Man oh man. What’s the marketing world coming to?

The Direct Marketing Association earlier this summer announced it had hired Larry Kimmel as its new CEO. He started August 2.

What the hell are these people thinking? I mean, Kimmel has actual direct-marketing experience. Couldn’t they find a washed up GM brander?

How am I going to take shots at the DMA now?

Most recently, Kimmel was CEO of direct marketing agency Grey Direct Global Network, a position he held from 2000 to 2008. This, by definition, means Kimmel has led an ad agency’s successful transition into digital marketing, something the DMA has yet to do.

Shit.

Now, when I publish the DMA CEO’s salary and perks, I’ll be obligated to point out that Kimmel could make—and probably has made—oh, like a basquillion dollars in the rough-and-tumble advertising industry and that he could probably easily make more money than he does now. There goes that juicy little yearly piece of outrage-inducing industry gossip.

Not only that, I’ve met Kimmel on numerous occasions—I think I even had dinner with him once, but may be misremembering—and found him to be bright and likeable.

So I say again: Shit.

Wait a minute. I have an idea.

OK, Larry—can I call you Larry?—here’s the deal: Just because you’re mega-qualified and a seemingly genuinely likeable guy doesn’t mean the symbiotic relationship between me and the DMA has to end.

Alright, so it isn’t really a symbiotic relationship. It’s kind of a relationship of me whipping up controversy with you guys as the whippee. But still, it’s been a fun ride—for me, at least—and there’s no reason it has to end.

■ **Work to complete**
**A)** Do these statements agree with the post about the DMA's new CEO? (i) Kimmel began as the DMA's CEO on August 2. (ii) Kimmel led Grey Direct Global Network from 2000 to 2010. (iii) The writer is sure about once having dinner with Kimmel. For each, answer yes or no and quote the deciding words.
**B)** Can you transcribe the post about the DMA's new CEO exactly, from "How am I going" up to and including "have an idea."?

■ **Given data**
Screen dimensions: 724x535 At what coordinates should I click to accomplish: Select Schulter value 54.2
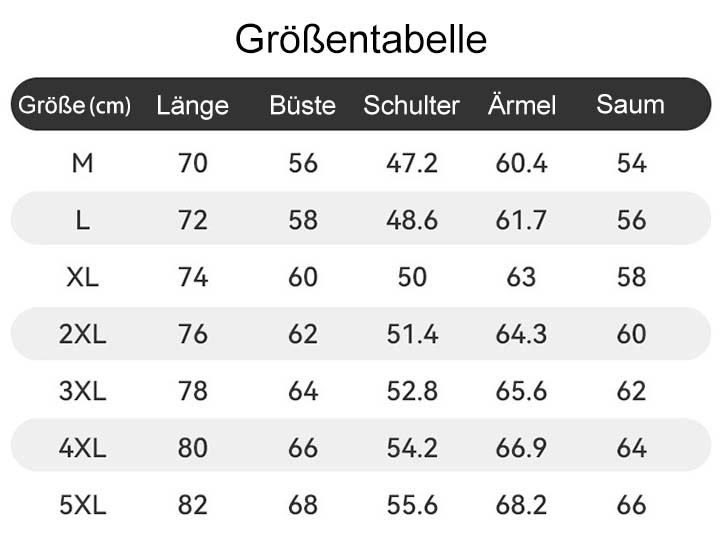[x=412, y=448]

■ **Responses in order**
**A)**
(i) Yes: "He started August 2."
(ii) No: "a position he held from 2000 to 2008."
(iii) No: "I think I even had dinner with him once, but may be misremembering"

**B)**
How am I going to take shots at the DMA now?

Most recently, Kimmel was CEO of direct marketing agency Grey Direct Global Network, a position he held from 2000 to 2008. This, by definition, means Kimmel has led an ad agency’s successful transition into digital marketing, something the DMA has yet to do.

Shit.

Now, when I publish the DMA CEO’s salary and perks, I’ll be obligated to point out that Kimmel could make—and probably has made—oh, like a basquillion dollars in the rough-and-tumble advertising industry and that he could probably easily make more money than he does now. There goes that juicy little yearly piece of outrage-inducing industry gossip.

Not only that, I’ve met Kimmel on numerous occasions—I think I even had dinner with him once, but may be misremembering—and found him to be bright and likeable.

So I say again: Shit.

Wait a minute. I have an idea.